Please set down the entire listing exactly.
Segment Start: Extracted information
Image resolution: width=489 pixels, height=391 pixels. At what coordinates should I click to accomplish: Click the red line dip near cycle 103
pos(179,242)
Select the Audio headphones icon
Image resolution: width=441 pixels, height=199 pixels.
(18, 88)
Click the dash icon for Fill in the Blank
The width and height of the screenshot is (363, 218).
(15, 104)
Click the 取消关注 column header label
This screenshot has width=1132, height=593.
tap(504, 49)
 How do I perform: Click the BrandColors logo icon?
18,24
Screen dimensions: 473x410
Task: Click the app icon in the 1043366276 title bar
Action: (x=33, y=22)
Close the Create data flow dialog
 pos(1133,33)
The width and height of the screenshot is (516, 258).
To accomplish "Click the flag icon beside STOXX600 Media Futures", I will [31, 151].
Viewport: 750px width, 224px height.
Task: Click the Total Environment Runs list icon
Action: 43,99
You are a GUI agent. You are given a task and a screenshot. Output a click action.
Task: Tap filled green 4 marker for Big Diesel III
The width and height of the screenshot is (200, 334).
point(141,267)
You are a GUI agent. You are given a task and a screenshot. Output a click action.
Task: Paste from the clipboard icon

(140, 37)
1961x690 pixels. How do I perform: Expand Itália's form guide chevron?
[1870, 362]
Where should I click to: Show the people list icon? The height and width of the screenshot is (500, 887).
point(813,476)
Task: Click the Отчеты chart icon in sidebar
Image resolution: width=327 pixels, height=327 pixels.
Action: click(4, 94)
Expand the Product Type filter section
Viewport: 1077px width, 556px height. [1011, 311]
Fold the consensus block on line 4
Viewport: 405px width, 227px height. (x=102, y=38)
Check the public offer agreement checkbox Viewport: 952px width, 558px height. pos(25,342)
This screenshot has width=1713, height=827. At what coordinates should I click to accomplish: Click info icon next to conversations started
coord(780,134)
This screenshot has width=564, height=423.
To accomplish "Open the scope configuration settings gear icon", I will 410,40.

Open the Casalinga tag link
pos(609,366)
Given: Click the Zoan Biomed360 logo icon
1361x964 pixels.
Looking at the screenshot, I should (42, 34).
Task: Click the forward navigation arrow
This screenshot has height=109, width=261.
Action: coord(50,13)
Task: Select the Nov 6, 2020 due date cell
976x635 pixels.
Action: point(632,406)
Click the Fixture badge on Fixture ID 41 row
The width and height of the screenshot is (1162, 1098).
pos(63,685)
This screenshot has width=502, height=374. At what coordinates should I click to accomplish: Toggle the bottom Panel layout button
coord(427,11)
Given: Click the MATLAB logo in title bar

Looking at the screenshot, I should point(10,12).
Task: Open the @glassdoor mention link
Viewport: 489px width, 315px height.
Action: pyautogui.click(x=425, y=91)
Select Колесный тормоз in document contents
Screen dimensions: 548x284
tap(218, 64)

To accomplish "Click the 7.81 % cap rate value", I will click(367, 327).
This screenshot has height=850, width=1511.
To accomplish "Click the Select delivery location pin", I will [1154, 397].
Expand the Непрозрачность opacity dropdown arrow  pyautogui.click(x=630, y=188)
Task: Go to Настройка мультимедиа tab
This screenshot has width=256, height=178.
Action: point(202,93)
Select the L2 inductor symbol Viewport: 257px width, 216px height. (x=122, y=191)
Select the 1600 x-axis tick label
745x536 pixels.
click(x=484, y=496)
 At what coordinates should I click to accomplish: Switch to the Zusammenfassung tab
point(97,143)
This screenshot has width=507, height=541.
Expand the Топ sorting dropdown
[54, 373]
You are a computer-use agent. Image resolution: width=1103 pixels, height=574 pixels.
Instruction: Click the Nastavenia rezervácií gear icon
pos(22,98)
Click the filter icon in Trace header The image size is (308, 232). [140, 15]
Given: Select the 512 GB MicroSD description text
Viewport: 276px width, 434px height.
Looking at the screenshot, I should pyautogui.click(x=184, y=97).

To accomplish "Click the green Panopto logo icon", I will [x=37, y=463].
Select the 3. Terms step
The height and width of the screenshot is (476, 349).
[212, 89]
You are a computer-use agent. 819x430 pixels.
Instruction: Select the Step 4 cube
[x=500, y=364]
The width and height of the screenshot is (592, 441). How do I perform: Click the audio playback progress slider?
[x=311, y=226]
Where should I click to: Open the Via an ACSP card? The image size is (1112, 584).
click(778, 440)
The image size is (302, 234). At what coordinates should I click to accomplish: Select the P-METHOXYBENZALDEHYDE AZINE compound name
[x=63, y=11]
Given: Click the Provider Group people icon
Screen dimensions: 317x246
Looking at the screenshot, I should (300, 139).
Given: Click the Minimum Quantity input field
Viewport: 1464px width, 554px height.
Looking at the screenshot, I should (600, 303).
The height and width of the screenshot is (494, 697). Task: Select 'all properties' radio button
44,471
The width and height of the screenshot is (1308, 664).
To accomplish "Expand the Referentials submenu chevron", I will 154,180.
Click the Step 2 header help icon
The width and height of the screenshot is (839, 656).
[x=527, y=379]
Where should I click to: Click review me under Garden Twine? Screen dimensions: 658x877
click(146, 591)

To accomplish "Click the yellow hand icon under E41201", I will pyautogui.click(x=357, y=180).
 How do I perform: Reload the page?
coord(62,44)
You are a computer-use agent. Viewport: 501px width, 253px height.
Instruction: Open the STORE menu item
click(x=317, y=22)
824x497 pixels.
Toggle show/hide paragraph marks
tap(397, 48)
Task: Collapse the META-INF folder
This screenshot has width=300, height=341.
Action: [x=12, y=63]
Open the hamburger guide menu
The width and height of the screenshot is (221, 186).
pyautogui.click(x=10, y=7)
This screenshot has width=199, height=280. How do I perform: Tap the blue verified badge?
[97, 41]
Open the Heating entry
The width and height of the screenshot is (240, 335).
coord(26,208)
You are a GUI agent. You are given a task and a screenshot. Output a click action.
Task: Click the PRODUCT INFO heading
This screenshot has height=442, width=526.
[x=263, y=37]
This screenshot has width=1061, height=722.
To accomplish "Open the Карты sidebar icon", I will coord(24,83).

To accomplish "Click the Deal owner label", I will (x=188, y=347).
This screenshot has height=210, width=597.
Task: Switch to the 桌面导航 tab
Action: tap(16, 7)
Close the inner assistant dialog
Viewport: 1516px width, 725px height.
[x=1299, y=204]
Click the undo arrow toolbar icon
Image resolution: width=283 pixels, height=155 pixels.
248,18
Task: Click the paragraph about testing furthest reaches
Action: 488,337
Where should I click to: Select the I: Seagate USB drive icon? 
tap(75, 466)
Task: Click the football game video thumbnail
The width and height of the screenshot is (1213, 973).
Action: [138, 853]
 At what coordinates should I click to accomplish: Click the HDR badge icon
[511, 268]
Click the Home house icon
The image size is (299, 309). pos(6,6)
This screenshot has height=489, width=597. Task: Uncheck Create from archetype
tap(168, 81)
Segment End: Extracted information
§ Response for this exercise:
Image resolution: width=489 pixels, height=391 pixels. At what coordinates should I click to accomplish: Click the red line dip near cycle 103
pos(179,242)
Select the Audio headphones icon
Image resolution: width=441 pixels, height=199 pixels.
(18, 88)
Click the dash icon for Fill in the Blank
The width and height of the screenshot is (363, 218).
(15, 104)
Click the 取消关注 column header label
This screenshot has width=1132, height=593.
tap(504, 49)
 How do I perform: Click the BrandColors logo icon?
18,24
Screen dimensions: 473x410
Task: Click the app icon in the 1043366276 title bar
Action: (x=33, y=22)
Close the Create data flow dialog
 pos(1133,33)
The width and height of the screenshot is (516, 258).
To accomplish "Click the flag icon beside STOXX600 Media Futures", I will [31, 151].
Viewport: 750px width, 224px height.
Task: Click the Total Environment Runs list icon
Action: 43,99
You are a GUI agent. You are given a task and a screenshot. Output a click action.
Task: Tap filled green 4 marker for Big Diesel III
The width and height of the screenshot is (200, 334).
point(141,267)
You are a GUI agent. You are given a task and a screenshot. Output a click action.
Task: Paste from the clipboard icon

(140, 37)
1961x690 pixels. How do I perform: Expand Itália's form guide chevron?
[1870, 362]
Where should I click to: Show the people list icon? The height and width of the screenshot is (500, 887).
point(813,476)
Task: Click the Отчеты chart icon in sidebar
Image resolution: width=327 pixels, height=327 pixels.
Action: click(4, 94)
Expand the Product Type filter section
Viewport: 1077px width, 556px height. [1011, 311]
Fold the consensus block on line 4
Viewport: 405px width, 227px height. (x=102, y=38)
Check the public offer agreement checkbox Viewport: 952px width, 558px height. pos(25,342)
This screenshot has width=1713, height=827. At what coordinates should I click to accomplish: Click info icon next to conversations started
coord(780,134)
This screenshot has width=564, height=423.
To accomplish "Open the scope configuration settings gear icon", I will 410,40.

Open the Casalinga tag link
pos(609,366)
Given: Click the Zoan Biomed360 logo icon
1361x964 pixels.
Looking at the screenshot, I should (42, 34).
Task: Click the forward navigation arrow
This screenshot has height=109, width=261.
Action: coord(50,13)
Task: Select the Nov 6, 2020 due date cell
976x635 pixels.
Action: point(632,406)
Click the Fixture badge on Fixture ID 41 row
The width and height of the screenshot is (1162, 1098).
pos(63,685)
This screenshot has width=502, height=374. At what coordinates should I click to accomplish: Toggle the bottom Panel layout button
coord(427,11)
Given: Click the MATLAB logo in title bar

Looking at the screenshot, I should point(10,12).
Task: Open the @glassdoor mention link
Viewport: 489px width, 315px height.
Action: pyautogui.click(x=425, y=91)
Select Колесный тормоз in document contents
Screen dimensions: 548x284
tap(218, 64)

To accomplish "Click the 7.81 % cap rate value", I will click(367, 327).
This screenshot has height=850, width=1511.
To accomplish "Click the Select delivery location pin", I will [1154, 397].
Expand the Непрозрачность opacity dropdown arrow  pyautogui.click(x=630, y=188)
Task: Go to Настройка мультимедиа tab
This screenshot has width=256, height=178.
Action: point(202,93)
Select the L2 inductor symbol Viewport: 257px width, 216px height. (x=122, y=191)
Select the 1600 x-axis tick label
745x536 pixels.
click(x=484, y=496)
 At what coordinates should I click to accomplish: Switch to the Zusammenfassung tab
point(97,143)
This screenshot has width=507, height=541.
Expand the Топ sorting dropdown
[54, 373]
You are a computer-use agent. Image resolution: width=1103 pixels, height=574 pixels.
Instruction: Click the Nastavenia rezervácií gear icon
pos(22,98)
Click the filter icon in Trace header The image size is (308, 232). [140, 15]
Given: Select the 512 GB MicroSD description text
Viewport: 276px width, 434px height.
Looking at the screenshot, I should pyautogui.click(x=184, y=97).

To accomplish "Click the green Panopto logo icon", I will [x=37, y=463].
Select the 3. Terms step
The height and width of the screenshot is (476, 349).
[212, 89]
You are a computer-use agent. 819x430 pixels.
Instruction: Select the Step 4 cube
[x=500, y=364]
The width and height of the screenshot is (592, 441). How do I perform: Click the audio playback progress slider?
[x=311, y=226]
Where should I click to: Open the Via an ACSP card? The image size is (1112, 584).
click(778, 440)
The image size is (302, 234). At what coordinates should I click to accomplish: Select the P-METHOXYBENZALDEHYDE AZINE compound name
[x=63, y=11]
Given: Click the Provider Group people icon
Screen dimensions: 317x246
Looking at the screenshot, I should (300, 139).
Given: Click the Minimum Quantity input field
Viewport: 1464px width, 554px height.
Looking at the screenshot, I should (600, 303).
The height and width of the screenshot is (494, 697). Task: Select 'all properties' radio button
44,471
The width and height of the screenshot is (1308, 664).
To accomplish "Expand the Referentials submenu chevron", I will 154,180.
Click the Step 2 header help icon
The width and height of the screenshot is (839, 656).
[x=527, y=379]
Where should I click to: Click review me under Garden Twine? Screen dimensions: 658x877
click(146, 591)

To accomplish "Click the yellow hand icon under E41201", I will pyautogui.click(x=357, y=180).
 How do I perform: Reload the page?
coord(62,44)
You are a computer-use agent. Viewport: 501px width, 253px height.
Instruction: Open the STORE menu item
click(x=317, y=22)
824x497 pixels.
Toggle show/hide paragraph marks
tap(397, 48)
Task: Collapse the META-INF folder
This screenshot has width=300, height=341.
Action: [x=12, y=63]
Open the hamburger guide menu
The width and height of the screenshot is (221, 186).
pyautogui.click(x=10, y=7)
This screenshot has width=199, height=280. How do I perform: Tap the blue verified badge?
[97, 41]
Open the Heating entry
The width and height of the screenshot is (240, 335).
coord(26,208)
You are a GUI agent. You are given a task and a screenshot. Output a click action.
Task: Click the PRODUCT INFO heading
This screenshot has height=442, width=526.
[x=263, y=37]
This screenshot has width=1061, height=722.
To accomplish "Open the Карты sidebar icon", I will coord(24,83).

To accomplish "Click the Deal owner label", I will (x=188, y=347).
This screenshot has height=210, width=597.
Task: Switch to the 桌面导航 tab
Action: tap(16, 7)
Close the inner assistant dialog
Viewport: 1516px width, 725px height.
[x=1299, y=204]
Click the undo arrow toolbar icon
Image resolution: width=283 pixels, height=155 pixels.
248,18
Task: Click the paragraph about testing furthest reaches
Action: 488,337
Where should I click to: Select the I: Seagate USB drive icon? 
tap(75, 466)
Task: Click the football game video thumbnail
The width and height of the screenshot is (1213, 973).
Action: [138, 853]
 At what coordinates should I click to accomplish: Click the HDR badge icon
[511, 268]
Click the Home house icon
The image size is (299, 309). pos(6,6)
This screenshot has height=489, width=597. Task: Uncheck Create from archetype
tap(168, 81)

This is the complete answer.